## begin EXTRACTED ENTRIES

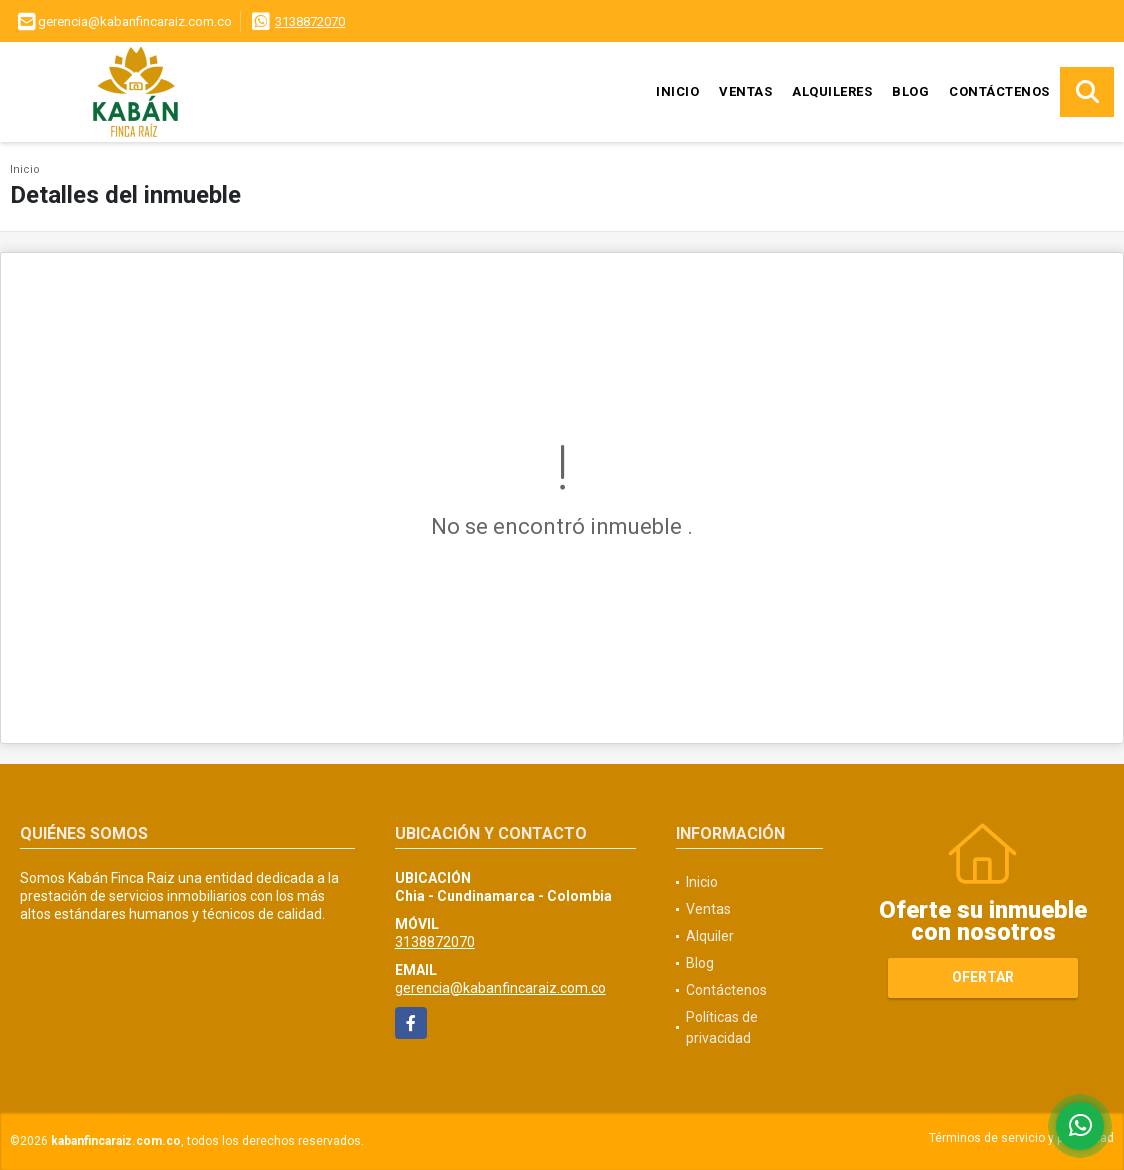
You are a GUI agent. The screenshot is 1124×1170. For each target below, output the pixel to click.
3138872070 (310, 21)
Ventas (745, 91)
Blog (910, 91)
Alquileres (832, 91)
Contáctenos (999, 91)
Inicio (677, 91)
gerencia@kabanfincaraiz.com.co (500, 988)
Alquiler (710, 936)
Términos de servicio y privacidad (1021, 1138)
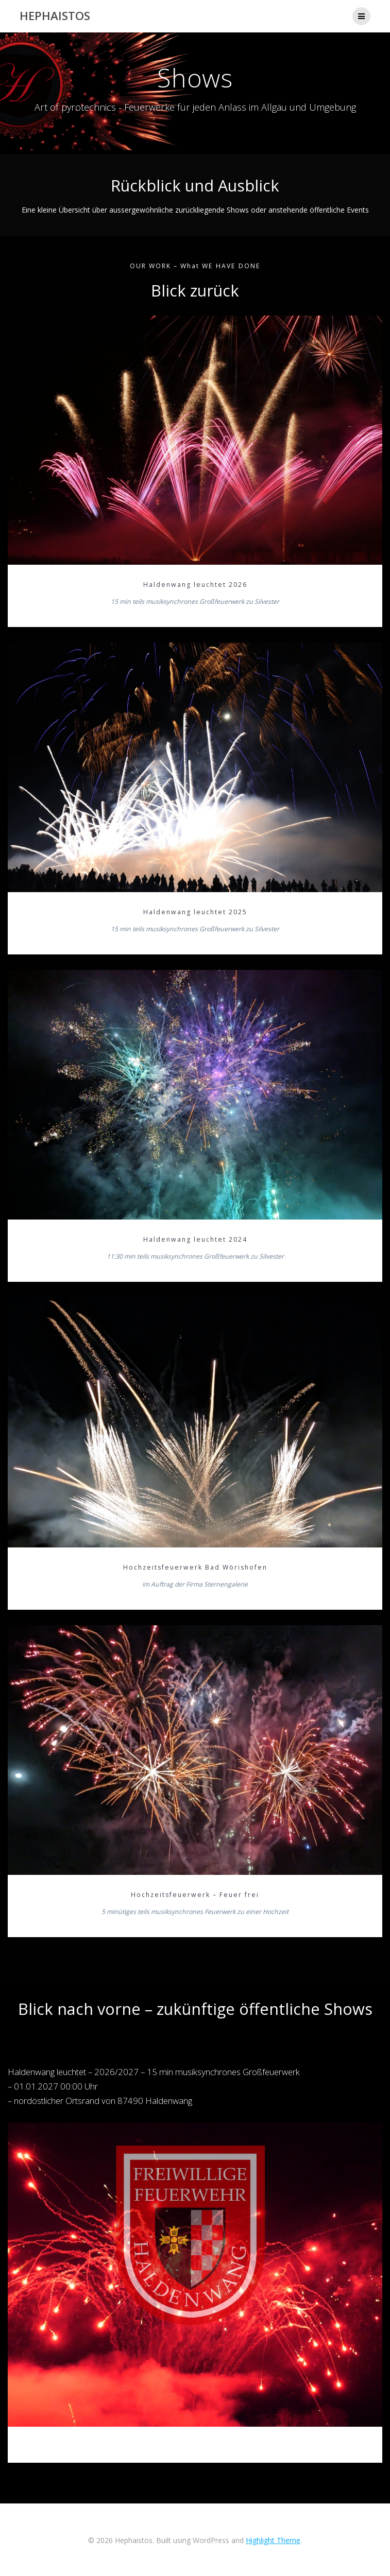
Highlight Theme (273, 2540)
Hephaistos (55, 16)
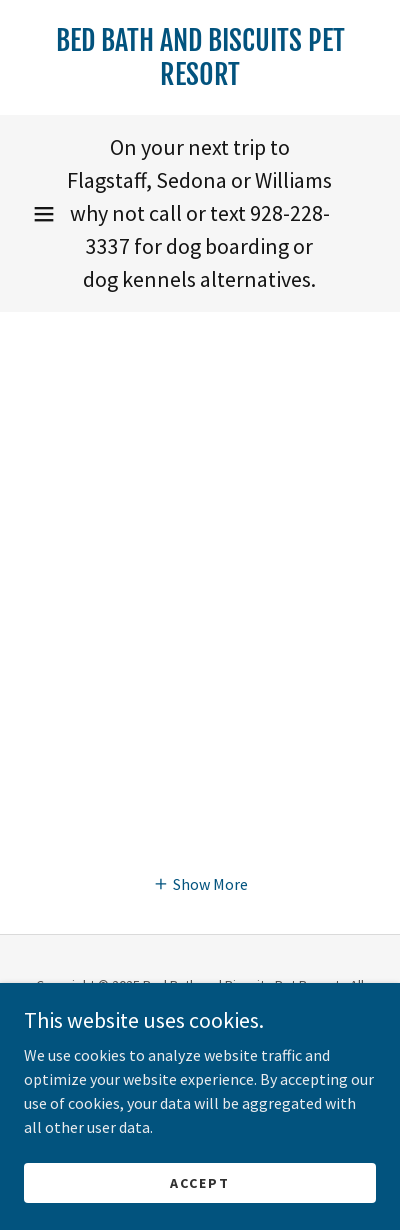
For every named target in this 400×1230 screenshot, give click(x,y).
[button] (44, 214)
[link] (200, 57)
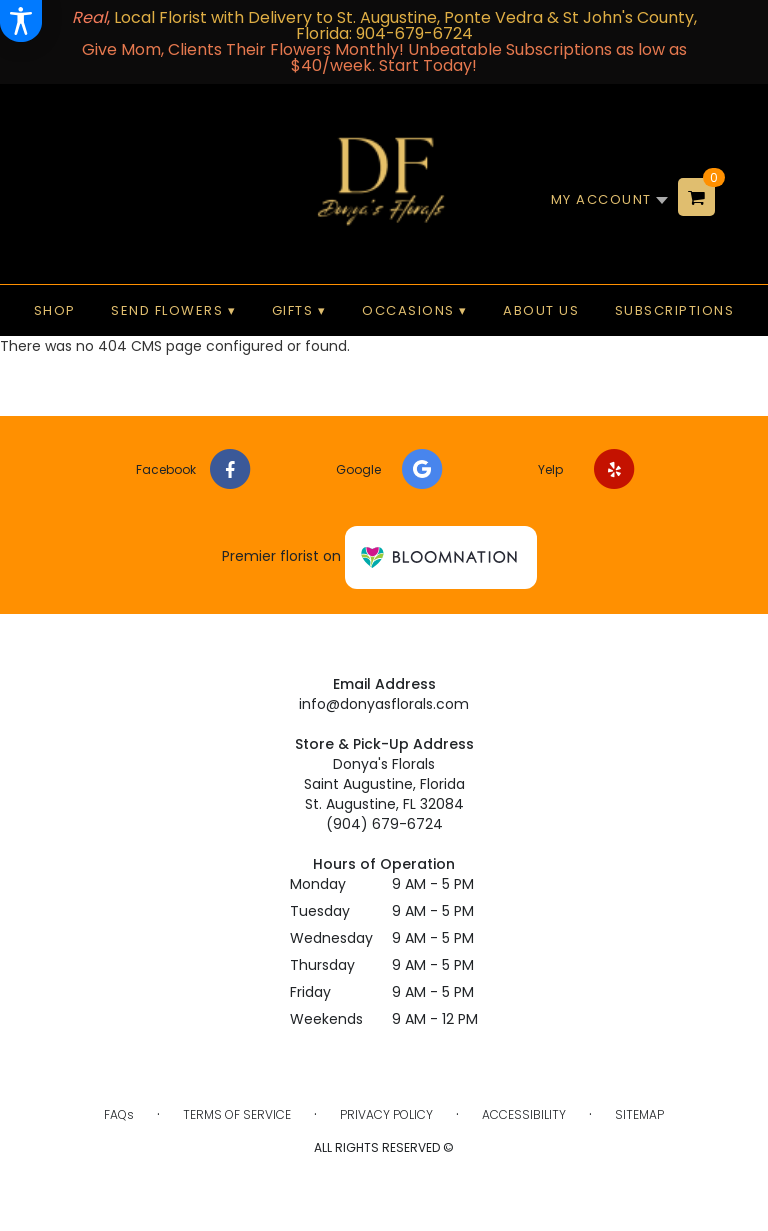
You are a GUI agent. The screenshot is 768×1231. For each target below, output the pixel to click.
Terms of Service (237, 1114)
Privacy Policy (386, 1114)
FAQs (119, 1114)
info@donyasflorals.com (384, 704)
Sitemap (639, 1114)
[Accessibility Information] (21, 21)
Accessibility (524, 1114)
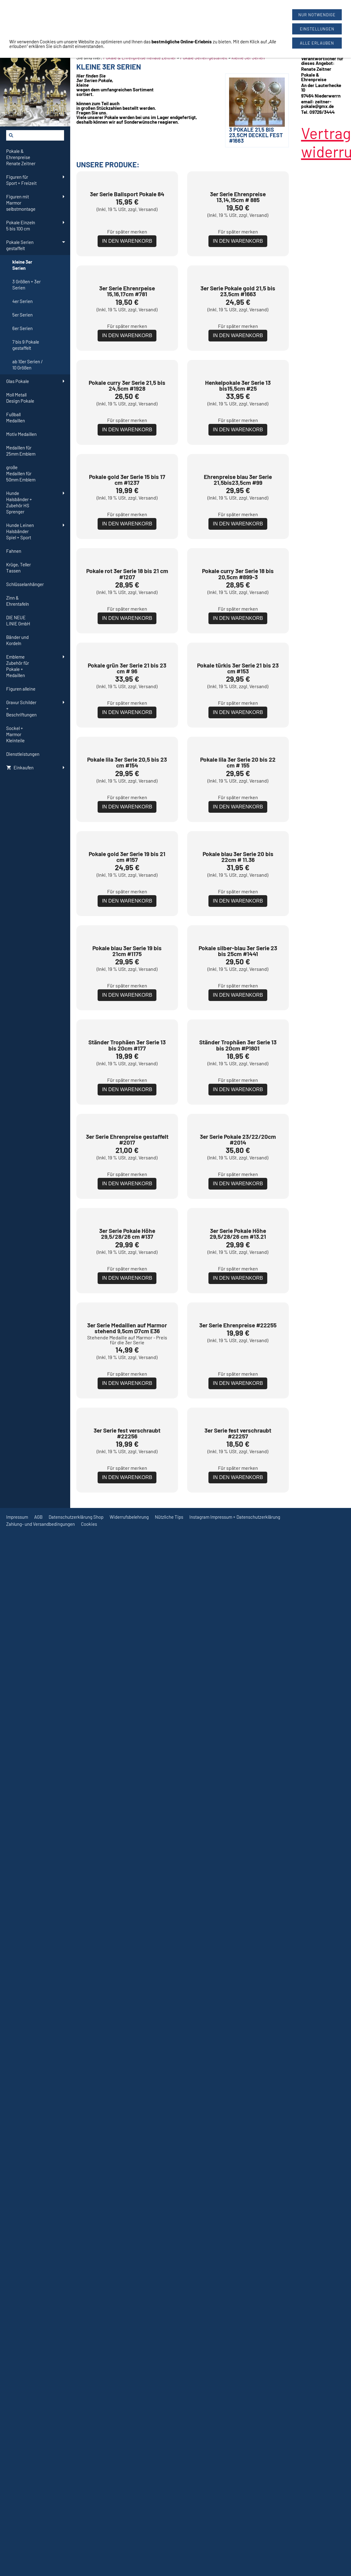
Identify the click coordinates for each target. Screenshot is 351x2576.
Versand (147, 292)
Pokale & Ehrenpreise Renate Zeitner (139, 57)
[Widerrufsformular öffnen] (18, 3)
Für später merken (127, 314)
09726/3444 (211, 15)
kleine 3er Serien (248, 57)
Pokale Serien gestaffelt (203, 57)
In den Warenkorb (127, 324)
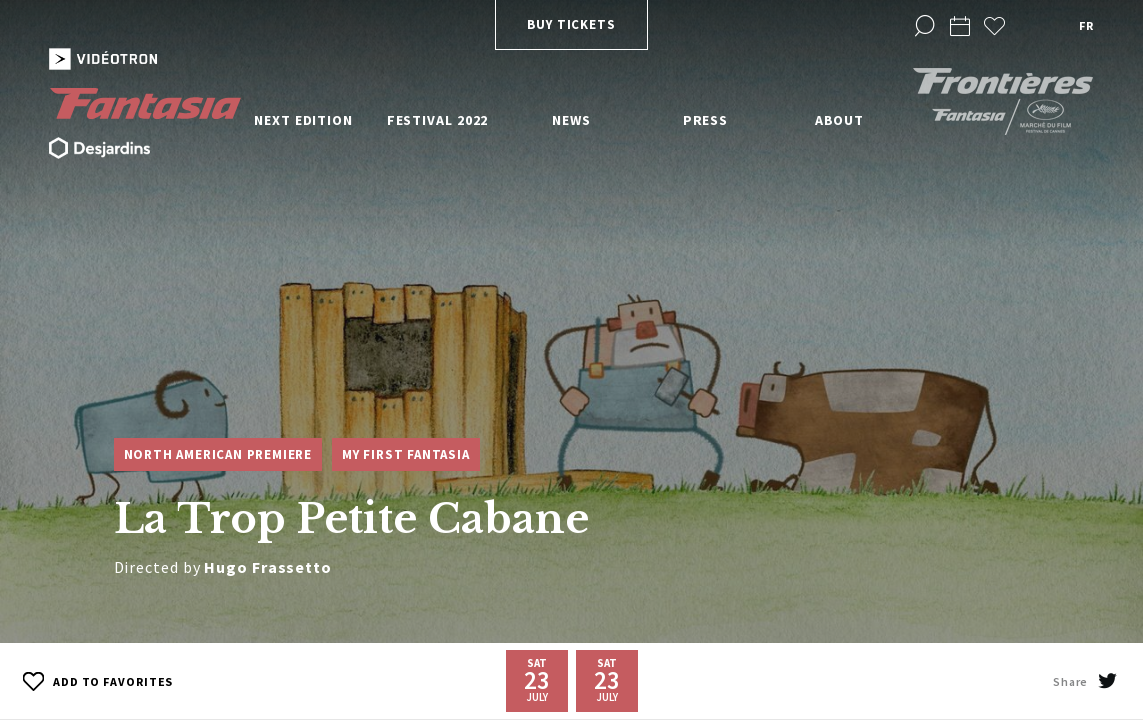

## end EXTRACTED ENTRIES

EXERCISE PROMPT: Rewrite all of the lines above as a JSON list of strings, one string per line and no blank lines, leaving out the pictures.

SOLUTION FOR THIS EXERCISE:
[
  "You are a GUI agent. The screenshot is 1124×1170. For each target below, output the pixel to click.",
  "3138872070 (310, 21)",
  "Ventas (745, 91)",
  "Blog (910, 91)",
  "Alquileres (832, 91)",
  "Contáctenos (999, 91)",
  "Inicio (677, 91)",
  "gerencia@kabanfincaraiz.com.co (500, 988)",
  "Alquiler (710, 936)",
  "Términos de servicio y privacidad (1021, 1138)",
  "Highlight Theme (273, 2540)",
  "Hephaistos (55, 16)",
  "For every named target in this 400×1230 screenshot, give click(x,y).",
  "[button] (44, 214)",
  "[link] (200, 57)",
  "You are a GUI agent. The screenshot is 768×1231. For each target below, output the pixel to click.",
  "Terms of Service (237, 1114)",
  "Privacy Policy (386, 1114)",
  "FAQs (119, 1114)",
  "info@donyasflorals.com (384, 704)",
  "Sitemap (639, 1114)",
  "[Accessibility Information] (21, 21)",
  "Accessibility (524, 1114)",
  "Identify the click coordinates for each target. Screenshot is 351x2576.",
  "Versand (147, 292)",
  "Pokale & Ehrenpreise Renate Zeitner (139, 57)",
  "[Widerrufsformular öffnen] (18, 3)",
  "Für später merken (127, 314)",
  "09726/3444 (211, 15)",
  "kleine 3er Serien (248, 57)",
  "Pokale Serien gestaffelt (203, 57)",
  "In den Warenkorb (127, 324)"
]